DIRECTIONS -
(a) Using the question-and-answer forum thread, answer the following:
(i) Which ice-cream toppings does Paramecium name?
(ii) Which musical instrument does HarryStanluv25 favor?
(iii) What position does Zeppelin state on the right to bear arms?
(b) Supply what follows the final line of the question-and-answer forum thread.

What's one moment in your life you could never forget?


----------



## vanishingpt (Mar 9, 2012)

Traveling around the world with my family, and realizing that home could be anywhere as long as you're surrounded by loved ones .

What is your favourite quote?


----------



## the alley cat (May 17, 2012)

Don't really know, but this one in particular is a great one, I saw it a couple of minutes ago and it touched me because it says what I really want right now:

"Traveling around the world with my family, and realizing that *home could be anywhere as long as you're surrounded by loved ones*" 

What your belief about creation, the universe, and our place within it?


----------



## TheTruthIsOutThere (Apr 10, 2012)

We are the universe experiencing itself. Life is capable because the universe is alive.

what are your political views?


----------



## Zeppelin (Jan 23, 2012)

I am a liberal, I share most of my views( not all) with Obama and the Democratic Party. I also support the right to bear arms and am pro-gun.

What is your favorite musical instrument?


----------



## HarryStanluv25 (Jan 26, 2012)

Guitar but piano is right next to it too. Can't play them though 

What's your favorite game to play on this thread?


----------



## Owl-99 (Mar 7, 2012)

Ban the person above

And how have you been ?


----------



## Raphael200 (Aug 18, 2012)

Lonely,great then lovesick.

What is your favorite ice-cream topping?


----------



## Paramecium (Sep 19, 2012)

Caramel sauce or a hot chocolate sauce.

Favourite maths subject?


----------



## Raphael200 (Aug 18, 2012)

Uhhhhhh no idea.....I hate maths.I would say,something that includes timetables and measuring.

What do u do on the weekends?


----------



## Owl-99 (Mar 7, 2012)

Bit of this, a bit of that and a bit of the other.

What do you do in the week ?


----------



## GameGuy (Oct 5, 2011)

DATA SHOWN -
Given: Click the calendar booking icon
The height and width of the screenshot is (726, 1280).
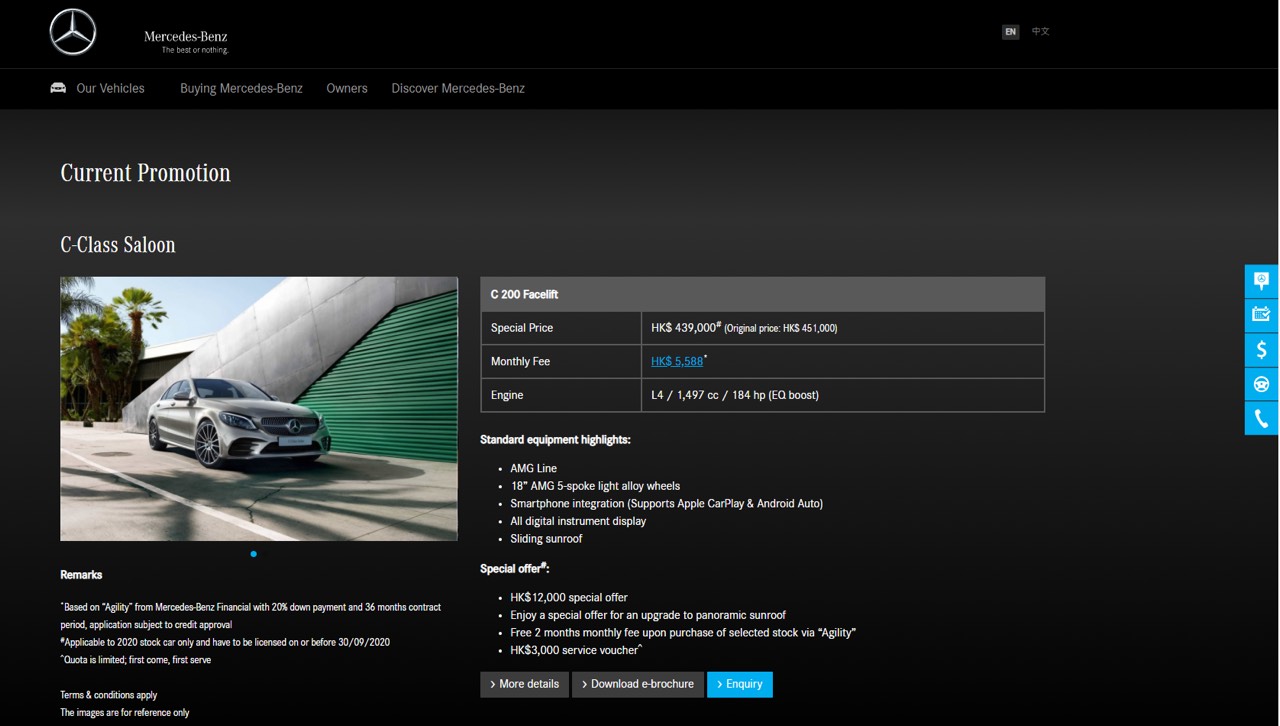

OUTPUTS IN ORDER -
(a)
(i) Caramel sauce or a hot chocolate sauce.
(ii) Guitar, with piano right next to it.
(iii) Zeppelin supports the right to bear arms and is pro-gun.

(b)
Eat, sleep, spend some time my mom, and go to work.

What's your favorite fast food resturant?


----------



## HarryStanluv25 (Jan 26, 2012)

Taco Bell

What's your favorite thing hanging on your walls?


----------



## Owl-99 (Mar 7, 2012)

A picture titled Homeward Bound.

Are there any skeletons in your wardrobe ?


----------



## False Protagonist (Jul 8, 2011)

Literally? No. Figuratively? Yes.

What's the most embarrassing thing you've ever said or done?


----------



## Paramecium (Sep 19, 2012)

Well, its hard to remember because I've already learned to think twice before doing or saying something.

What do you think about the hilarious Bulgarian singer Azis?


----------



## soupbasket (Oct 24, 2012)

I've never heard of him until recently. He looks fantastic.

What are you doing tomorrow?


----------



## wrightg1990 (Oct 3, 2012)

soupbasket said:


> I've never heard of him until recently. He looks fantastic.
> 
> What are you doing tomorrow?


I have to drive back to college and do calculus homework.

What did you do for your last vacation?


----------



## Owl-99 (Mar 7, 2012)

Went to the zoo and the tourists drive 

When will you stop making excuses ?


----------



## the alley cat (May 17, 2012)

Never muwahhahaha, excuses will always be there. If the devil asks me to to die I'll say "excuse me, but I want to live, so leave me alone".

What's one of your biggest pet peeves?


----------



## HarryStanluv25 (Jan 26, 2012)

People smoking and or drinking

Where do you wish to retire?


----------



## Owl-99 (Mar 7, 2012)

Probably stay where I am

Do you like hot air balloons ?


----------



## Daniel C (Apr 17, 2012)

Yes, but I've only once made a tour in one of them, it was heavenly though....

Who is your favourite philosopher?


----------



## the alley cat (May 17, 2012)

Myself

Have you ever been in a tropical rainforest?


----------



## StevenCutler83 (May 1, 2011)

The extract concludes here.